The thing I've been collecting glimpses of for months.

I see it now. I don't know what to do with it.

That's been the problem since the gallery on day twenty-six—I've been collecting these glimpses and putting them somewhere, and they're the reason I'm still in this room having this conversation instead of already gone.

"Was any of it real," I say. "You. Not the magic. Not the plan. You—is there a version of you that actually—"

He doesn't answer fast enough.

I look at him.

"I'm going to go now," I say.

"Claire—"

"I need to be outside the court." I pick up my coat from the chair by the door. "I need to be somewhere the magic isn't in the air and the bond isn't pulling and I can think without the interference. That's all I know right now."

"Where—"

"I don't know yet."

I open the door.

I stop in the doorway without turning around.

"The three seconds," I say. "In the gallery. Day twenty-six. That thing on your face before you arranged it away." I breathe. "I've been keeping it for months.

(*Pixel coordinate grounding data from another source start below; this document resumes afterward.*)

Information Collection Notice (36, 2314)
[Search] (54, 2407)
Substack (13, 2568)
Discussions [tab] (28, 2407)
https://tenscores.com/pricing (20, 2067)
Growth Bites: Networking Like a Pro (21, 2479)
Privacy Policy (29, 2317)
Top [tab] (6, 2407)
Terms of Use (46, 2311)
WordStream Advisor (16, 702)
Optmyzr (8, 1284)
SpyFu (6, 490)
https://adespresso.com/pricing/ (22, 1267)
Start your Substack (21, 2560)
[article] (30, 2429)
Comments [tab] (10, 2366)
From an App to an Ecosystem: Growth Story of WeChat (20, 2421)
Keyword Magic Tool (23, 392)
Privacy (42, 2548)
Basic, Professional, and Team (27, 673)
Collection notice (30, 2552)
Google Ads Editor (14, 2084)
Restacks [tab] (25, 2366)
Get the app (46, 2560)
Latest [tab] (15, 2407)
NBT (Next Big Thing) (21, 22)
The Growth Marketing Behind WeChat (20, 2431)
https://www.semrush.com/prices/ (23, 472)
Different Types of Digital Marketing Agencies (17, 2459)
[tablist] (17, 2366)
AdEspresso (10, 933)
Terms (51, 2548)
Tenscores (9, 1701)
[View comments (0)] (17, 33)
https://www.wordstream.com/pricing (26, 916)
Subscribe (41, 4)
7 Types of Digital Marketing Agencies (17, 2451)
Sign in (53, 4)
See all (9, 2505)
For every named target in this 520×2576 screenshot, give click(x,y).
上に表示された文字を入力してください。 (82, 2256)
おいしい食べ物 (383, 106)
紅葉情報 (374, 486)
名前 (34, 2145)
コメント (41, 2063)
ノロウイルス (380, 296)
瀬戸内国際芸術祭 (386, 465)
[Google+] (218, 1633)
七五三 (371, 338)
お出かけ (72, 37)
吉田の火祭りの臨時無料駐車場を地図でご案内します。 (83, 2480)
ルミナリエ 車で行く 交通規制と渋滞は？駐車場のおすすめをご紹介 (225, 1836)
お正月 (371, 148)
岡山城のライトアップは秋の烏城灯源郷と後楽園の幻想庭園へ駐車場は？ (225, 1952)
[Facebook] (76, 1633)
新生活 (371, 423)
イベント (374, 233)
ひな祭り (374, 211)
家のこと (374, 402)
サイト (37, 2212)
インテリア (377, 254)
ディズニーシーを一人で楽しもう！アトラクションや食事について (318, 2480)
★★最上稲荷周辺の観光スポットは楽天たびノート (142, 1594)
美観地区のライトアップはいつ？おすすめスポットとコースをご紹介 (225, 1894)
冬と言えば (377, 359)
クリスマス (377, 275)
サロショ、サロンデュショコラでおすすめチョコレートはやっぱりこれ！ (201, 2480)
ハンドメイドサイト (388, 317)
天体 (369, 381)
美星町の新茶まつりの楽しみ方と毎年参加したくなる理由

I need to find out if it was real." A pause. "I'm going to find out."

I walk out.

The corridor is cold. His magic in every particle of the air, the same magic I have been breathing for two months. I breathe it and I walk and I don't stop walking.

I said all of it. Every word, to his face, with nothing running underneath. I told him he used my work and lied to my face and shaped my feelings for months. I told him I can't find the line. I told him the wanting is real.

He didn't answer fast enough.

That is the thing I have been keeping somewhere.

Twenty-nine entries, the grief for Lena that is going to be there for the rest of my life, the specific knowledge of what he did—and underneath all of it: the fraction of a second.

The moment on the gallery platform when something moved in his face before he arranged it away.

The not-answering-fast-enough when I asked if any of it was real.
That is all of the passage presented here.